::: Material provided

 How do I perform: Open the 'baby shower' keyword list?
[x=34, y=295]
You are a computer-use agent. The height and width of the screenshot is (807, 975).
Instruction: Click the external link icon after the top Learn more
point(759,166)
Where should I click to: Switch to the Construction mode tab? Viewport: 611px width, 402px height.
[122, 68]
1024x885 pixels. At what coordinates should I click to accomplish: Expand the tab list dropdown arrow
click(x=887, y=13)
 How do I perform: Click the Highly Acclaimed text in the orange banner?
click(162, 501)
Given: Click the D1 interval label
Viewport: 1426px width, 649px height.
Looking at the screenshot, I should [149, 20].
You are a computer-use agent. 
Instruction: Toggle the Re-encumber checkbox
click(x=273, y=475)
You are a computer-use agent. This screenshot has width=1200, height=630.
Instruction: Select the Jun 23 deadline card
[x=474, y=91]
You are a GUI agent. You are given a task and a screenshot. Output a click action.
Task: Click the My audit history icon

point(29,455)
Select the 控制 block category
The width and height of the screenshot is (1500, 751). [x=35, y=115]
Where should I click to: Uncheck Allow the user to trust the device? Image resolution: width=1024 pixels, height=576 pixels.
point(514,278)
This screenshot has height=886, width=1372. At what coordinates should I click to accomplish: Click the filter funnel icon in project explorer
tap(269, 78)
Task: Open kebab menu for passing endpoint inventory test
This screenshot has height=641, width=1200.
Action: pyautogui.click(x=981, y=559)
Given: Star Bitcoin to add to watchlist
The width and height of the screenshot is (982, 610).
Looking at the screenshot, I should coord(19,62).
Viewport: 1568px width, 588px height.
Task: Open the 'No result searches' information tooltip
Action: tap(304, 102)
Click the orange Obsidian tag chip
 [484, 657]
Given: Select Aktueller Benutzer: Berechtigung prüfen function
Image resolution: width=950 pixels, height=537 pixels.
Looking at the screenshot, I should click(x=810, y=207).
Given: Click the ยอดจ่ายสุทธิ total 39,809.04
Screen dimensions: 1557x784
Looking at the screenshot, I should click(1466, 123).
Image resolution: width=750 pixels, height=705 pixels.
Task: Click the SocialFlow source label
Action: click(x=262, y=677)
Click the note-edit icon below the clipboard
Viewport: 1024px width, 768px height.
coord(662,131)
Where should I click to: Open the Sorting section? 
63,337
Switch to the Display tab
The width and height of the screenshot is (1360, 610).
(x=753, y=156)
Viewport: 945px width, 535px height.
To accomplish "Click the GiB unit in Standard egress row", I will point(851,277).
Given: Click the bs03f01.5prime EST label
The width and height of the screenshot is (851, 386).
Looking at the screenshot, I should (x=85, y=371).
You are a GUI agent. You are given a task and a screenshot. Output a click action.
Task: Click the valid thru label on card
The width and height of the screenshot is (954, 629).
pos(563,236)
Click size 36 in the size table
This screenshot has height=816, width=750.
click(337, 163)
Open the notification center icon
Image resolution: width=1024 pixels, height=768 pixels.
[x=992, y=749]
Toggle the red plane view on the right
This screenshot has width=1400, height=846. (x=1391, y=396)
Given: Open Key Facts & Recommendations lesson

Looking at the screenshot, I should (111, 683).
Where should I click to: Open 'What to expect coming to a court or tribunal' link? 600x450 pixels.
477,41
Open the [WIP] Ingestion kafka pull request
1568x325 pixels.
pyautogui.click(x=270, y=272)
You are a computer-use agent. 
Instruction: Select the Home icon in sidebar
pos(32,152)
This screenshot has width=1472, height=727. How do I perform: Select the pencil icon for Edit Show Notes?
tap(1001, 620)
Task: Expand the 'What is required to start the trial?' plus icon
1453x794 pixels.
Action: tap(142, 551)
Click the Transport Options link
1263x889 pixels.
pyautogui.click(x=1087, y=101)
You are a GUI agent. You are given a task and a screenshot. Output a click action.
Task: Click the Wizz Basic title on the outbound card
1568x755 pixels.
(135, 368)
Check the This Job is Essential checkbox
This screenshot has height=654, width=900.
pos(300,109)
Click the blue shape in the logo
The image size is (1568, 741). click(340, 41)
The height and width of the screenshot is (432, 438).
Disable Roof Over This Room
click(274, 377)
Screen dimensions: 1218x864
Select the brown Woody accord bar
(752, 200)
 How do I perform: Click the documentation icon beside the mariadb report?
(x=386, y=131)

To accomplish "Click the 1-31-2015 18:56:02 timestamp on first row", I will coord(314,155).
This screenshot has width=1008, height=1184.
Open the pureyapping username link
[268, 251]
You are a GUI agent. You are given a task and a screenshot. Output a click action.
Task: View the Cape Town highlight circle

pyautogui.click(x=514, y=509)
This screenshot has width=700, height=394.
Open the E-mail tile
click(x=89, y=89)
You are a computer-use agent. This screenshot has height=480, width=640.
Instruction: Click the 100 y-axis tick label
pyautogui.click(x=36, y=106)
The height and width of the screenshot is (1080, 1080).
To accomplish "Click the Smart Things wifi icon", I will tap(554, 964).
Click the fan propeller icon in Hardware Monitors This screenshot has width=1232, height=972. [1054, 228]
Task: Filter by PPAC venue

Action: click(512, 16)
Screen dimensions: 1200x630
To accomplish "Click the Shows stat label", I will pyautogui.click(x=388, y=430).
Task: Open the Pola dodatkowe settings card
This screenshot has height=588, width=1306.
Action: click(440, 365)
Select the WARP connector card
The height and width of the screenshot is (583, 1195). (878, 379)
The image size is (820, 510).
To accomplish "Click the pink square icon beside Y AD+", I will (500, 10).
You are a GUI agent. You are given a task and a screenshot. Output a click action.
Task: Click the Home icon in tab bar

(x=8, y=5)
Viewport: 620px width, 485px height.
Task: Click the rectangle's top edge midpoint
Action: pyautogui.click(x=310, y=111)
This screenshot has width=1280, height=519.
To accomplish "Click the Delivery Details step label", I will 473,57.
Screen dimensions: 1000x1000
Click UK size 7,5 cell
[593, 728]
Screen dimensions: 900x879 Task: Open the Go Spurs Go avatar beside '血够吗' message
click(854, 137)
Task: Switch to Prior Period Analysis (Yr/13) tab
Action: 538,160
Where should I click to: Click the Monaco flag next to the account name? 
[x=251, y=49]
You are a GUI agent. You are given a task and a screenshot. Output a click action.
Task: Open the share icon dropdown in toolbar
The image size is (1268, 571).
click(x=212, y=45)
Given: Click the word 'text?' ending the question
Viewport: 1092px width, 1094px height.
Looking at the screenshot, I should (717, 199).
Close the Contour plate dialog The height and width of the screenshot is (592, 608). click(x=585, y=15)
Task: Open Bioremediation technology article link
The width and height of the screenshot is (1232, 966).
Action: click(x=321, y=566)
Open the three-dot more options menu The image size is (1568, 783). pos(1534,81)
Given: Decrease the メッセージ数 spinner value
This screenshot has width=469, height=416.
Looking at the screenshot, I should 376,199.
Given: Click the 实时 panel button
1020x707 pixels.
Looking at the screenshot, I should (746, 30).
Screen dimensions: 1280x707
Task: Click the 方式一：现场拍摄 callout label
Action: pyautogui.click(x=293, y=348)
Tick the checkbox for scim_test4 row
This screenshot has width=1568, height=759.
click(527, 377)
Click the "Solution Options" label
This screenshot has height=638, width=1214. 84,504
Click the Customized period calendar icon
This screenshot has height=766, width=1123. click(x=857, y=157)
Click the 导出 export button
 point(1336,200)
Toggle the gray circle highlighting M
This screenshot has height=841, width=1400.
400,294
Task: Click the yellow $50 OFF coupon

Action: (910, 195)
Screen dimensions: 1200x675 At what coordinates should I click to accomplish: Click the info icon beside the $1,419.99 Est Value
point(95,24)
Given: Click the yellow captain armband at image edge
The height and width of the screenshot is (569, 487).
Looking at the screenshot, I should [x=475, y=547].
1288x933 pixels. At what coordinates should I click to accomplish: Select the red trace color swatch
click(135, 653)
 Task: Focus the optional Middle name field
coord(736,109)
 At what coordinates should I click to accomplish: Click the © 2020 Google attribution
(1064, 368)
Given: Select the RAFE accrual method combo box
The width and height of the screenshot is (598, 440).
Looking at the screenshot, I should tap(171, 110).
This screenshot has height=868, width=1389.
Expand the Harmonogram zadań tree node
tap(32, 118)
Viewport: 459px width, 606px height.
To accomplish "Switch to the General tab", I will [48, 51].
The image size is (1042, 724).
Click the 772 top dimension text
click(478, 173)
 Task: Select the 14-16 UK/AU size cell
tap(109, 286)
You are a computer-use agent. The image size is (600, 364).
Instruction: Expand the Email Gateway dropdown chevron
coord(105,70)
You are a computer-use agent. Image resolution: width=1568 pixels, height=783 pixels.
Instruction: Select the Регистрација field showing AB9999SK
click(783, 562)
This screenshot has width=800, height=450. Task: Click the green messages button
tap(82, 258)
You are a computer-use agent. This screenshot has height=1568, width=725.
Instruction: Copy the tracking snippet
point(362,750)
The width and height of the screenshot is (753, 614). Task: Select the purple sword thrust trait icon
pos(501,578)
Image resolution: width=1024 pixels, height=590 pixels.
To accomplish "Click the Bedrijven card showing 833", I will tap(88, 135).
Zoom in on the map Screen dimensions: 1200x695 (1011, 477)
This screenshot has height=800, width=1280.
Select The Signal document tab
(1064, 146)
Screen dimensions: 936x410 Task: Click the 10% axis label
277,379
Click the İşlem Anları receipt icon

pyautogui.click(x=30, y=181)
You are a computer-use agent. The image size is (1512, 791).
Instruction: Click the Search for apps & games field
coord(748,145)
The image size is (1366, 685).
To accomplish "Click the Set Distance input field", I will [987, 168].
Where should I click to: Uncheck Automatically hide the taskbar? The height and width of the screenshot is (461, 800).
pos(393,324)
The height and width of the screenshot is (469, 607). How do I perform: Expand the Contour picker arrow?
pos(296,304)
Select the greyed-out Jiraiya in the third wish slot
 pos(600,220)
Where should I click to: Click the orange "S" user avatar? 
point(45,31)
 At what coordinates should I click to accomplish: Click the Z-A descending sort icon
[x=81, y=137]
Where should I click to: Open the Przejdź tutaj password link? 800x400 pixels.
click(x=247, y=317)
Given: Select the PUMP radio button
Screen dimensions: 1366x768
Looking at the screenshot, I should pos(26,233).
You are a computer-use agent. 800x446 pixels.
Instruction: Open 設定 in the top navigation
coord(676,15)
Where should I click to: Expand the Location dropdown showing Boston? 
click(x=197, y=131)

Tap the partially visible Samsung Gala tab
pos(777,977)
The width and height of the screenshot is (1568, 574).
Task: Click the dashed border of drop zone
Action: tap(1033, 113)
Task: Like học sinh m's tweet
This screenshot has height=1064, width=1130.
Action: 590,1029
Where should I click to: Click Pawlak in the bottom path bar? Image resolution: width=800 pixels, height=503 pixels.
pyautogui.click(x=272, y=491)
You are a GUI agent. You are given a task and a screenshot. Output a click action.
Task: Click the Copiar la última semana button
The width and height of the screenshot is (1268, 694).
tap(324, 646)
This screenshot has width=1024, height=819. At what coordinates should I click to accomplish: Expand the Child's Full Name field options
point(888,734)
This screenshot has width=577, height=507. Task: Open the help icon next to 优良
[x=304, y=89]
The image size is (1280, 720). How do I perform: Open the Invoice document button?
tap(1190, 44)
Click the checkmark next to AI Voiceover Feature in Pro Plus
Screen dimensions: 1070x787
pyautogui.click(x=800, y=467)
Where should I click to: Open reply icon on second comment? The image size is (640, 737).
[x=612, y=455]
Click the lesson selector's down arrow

::::::

*Aim of the task*
Here the job is to set down exactly the lines of the material above that fall between the one with "Instruction: Toggle the Re-encumber checkbox" and the one with "Given: Star Bitcoin to add to watchlist", inclusive, and nothing beyond them.

*Response to this exercise*
Instruction: Toggle the Re-encumber checkbox
click(x=273, y=475)
You are a computer-use agent. This screenshot has width=1200, height=630.
Instruction: Select the Jun 23 deadline card
[x=474, y=91]
You are a GUI agent. You are given a task and a screenshot. Output a click action.
Task: Click the My audit history icon

point(29,455)
Select the 控制 block category
The width and height of the screenshot is (1500, 751). [x=35, y=115]
Where should I click to: Uncheck Allow the user to trust the device? Image resolution: width=1024 pixels, height=576 pixels.
point(514,278)
This screenshot has height=886, width=1372. At what coordinates should I click to accomplish: Click the filter funnel icon in project explorer
tap(269, 78)
Task: Open kebab menu for passing endpoint inventory test
This screenshot has height=641, width=1200.
Action: pyautogui.click(x=981, y=559)
Given: Star Bitcoin to add to watchlist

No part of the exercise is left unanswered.